Petra Glynt (aka Alexandra Mackenzie), self-proclaimed art punk from Montreal, has announced the release of her self-produced/recorded debut LP, and with it she has shared the single "Fell In A Hole". This Trip will be out on October 22 via Vibe Over Method, new label from producer Damian Taylor (Bjork, The Prodigy, Arcade Fire), who also mixed the album. A veteran performer in the local scene and a longtime collaborator with Doldrums (she has contributed to both his music and artwork), Glynt has been a Montreal/Toronto favorite for some time.
Glynt's visual aesthetic, as you can see in the video (co-directed by Mackenzie and Lesley Marshall), is strikingly vivid and stimulating, while her music sounds like it comes from a future age in which humans have returned to nature (whether by choice or not is something for us to interpret). Add on her activist perspective and her work achieves a poignancy that can't be ignored: she shines a bright neon light on the dark realities that we love to leave lurking in the shadows.

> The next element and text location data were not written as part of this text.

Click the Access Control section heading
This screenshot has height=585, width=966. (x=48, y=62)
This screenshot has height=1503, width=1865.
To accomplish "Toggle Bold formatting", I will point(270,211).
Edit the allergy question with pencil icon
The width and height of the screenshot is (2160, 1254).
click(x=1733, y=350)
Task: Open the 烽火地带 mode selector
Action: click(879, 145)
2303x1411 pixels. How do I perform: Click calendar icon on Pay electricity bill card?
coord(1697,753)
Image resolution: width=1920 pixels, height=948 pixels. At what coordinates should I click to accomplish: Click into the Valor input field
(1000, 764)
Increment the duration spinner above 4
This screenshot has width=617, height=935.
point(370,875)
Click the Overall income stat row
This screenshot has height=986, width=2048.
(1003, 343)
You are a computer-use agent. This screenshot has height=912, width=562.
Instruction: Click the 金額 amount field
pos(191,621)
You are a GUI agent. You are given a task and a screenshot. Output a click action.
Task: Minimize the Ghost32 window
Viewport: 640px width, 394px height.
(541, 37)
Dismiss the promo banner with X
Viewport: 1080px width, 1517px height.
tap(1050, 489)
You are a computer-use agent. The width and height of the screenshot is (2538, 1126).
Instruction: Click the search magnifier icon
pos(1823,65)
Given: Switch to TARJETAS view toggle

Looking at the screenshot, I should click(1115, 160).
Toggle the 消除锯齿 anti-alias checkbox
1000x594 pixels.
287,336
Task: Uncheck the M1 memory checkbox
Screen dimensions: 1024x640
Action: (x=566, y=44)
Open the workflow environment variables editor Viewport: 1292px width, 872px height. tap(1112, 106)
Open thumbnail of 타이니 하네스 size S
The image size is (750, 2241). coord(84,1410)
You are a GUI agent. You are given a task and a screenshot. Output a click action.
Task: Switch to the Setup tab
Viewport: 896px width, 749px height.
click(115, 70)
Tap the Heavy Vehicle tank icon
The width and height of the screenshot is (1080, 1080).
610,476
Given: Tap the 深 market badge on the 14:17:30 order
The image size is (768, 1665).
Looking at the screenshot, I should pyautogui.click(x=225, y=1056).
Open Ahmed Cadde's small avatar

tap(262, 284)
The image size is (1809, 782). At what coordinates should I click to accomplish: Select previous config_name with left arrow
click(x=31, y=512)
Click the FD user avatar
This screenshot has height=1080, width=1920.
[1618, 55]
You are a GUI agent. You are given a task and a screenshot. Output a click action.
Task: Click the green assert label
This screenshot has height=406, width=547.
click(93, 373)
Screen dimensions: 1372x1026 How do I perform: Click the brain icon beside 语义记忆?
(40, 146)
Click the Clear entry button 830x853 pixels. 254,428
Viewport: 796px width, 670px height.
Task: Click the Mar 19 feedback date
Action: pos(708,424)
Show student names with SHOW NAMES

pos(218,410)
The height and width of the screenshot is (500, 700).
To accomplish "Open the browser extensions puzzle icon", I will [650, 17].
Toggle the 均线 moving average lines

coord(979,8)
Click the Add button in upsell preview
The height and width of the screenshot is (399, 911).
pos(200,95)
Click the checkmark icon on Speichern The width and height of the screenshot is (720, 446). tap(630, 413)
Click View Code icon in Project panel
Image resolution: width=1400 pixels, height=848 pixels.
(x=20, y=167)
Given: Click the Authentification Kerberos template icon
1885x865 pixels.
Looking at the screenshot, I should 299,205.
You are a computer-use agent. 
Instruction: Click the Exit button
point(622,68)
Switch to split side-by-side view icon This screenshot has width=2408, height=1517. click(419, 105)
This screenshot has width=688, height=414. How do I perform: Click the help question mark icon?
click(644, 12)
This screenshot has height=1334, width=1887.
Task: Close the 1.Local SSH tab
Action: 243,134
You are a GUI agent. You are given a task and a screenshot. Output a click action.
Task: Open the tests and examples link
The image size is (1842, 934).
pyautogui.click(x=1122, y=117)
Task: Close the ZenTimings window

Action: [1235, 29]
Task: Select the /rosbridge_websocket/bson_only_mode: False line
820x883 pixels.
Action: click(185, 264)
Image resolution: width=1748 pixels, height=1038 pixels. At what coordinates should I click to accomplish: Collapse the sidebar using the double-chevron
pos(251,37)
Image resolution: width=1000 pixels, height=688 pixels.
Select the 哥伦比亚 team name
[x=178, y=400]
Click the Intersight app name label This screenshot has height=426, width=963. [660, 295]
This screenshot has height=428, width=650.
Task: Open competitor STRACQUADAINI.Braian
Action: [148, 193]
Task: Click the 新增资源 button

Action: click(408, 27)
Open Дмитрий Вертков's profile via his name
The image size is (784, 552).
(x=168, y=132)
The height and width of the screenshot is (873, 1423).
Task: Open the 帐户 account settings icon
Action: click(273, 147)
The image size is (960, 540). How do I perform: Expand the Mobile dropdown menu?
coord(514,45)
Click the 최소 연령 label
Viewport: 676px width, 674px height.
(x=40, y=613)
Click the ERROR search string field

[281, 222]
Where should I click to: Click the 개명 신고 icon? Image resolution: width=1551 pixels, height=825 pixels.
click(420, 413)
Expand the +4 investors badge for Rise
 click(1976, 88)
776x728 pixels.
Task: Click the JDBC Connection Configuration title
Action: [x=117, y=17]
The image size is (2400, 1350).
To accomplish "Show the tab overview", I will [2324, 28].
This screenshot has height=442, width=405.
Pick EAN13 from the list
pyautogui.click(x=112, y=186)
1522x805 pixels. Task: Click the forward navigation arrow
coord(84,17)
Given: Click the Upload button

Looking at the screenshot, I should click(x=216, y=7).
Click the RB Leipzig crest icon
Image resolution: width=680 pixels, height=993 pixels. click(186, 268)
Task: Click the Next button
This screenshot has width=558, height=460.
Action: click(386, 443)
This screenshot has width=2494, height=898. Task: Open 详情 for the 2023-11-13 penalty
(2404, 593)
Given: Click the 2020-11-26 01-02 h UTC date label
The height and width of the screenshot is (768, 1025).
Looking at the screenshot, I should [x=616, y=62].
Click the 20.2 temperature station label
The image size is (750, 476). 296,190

"Fell In A Hole" is one of the most accomplished displays of her singular dynamic. Set in a hyper-realistic corporate office (the sixes-only clock is a nice touch), the video features her in the role of an evil CEO, decked out in a tropi-colored suit with matching rollerblades, rainbow eyebrows, and nefariously pointed lipstick. Her cronies, equally vibrant, roll around the office conducting business as usual while the rest of the world seems to be up in flames. In her thunderous, gooey "vibr-alto" as I'd like to call it, she sings of commerce's unabated greed as tribal rhythms bellow down below, drilling turbulently toward the ground while accompanying the words "We fell in a hole". The blown out style in which this troupe is twirling around the room, with campy expressions on their lavishly painted faces that only show concern for what is in their microcosm, conveys the level of absurdity our narcissism has reached in a gorgeously ghastly manner. I've always struggled with the idea of how to effectively meld art and politics, but if there's one way to do it, Petra Glynt has it down. It isn't subtle and I don't think she wants it to be; with the time for subtlety long gone, she is what we need.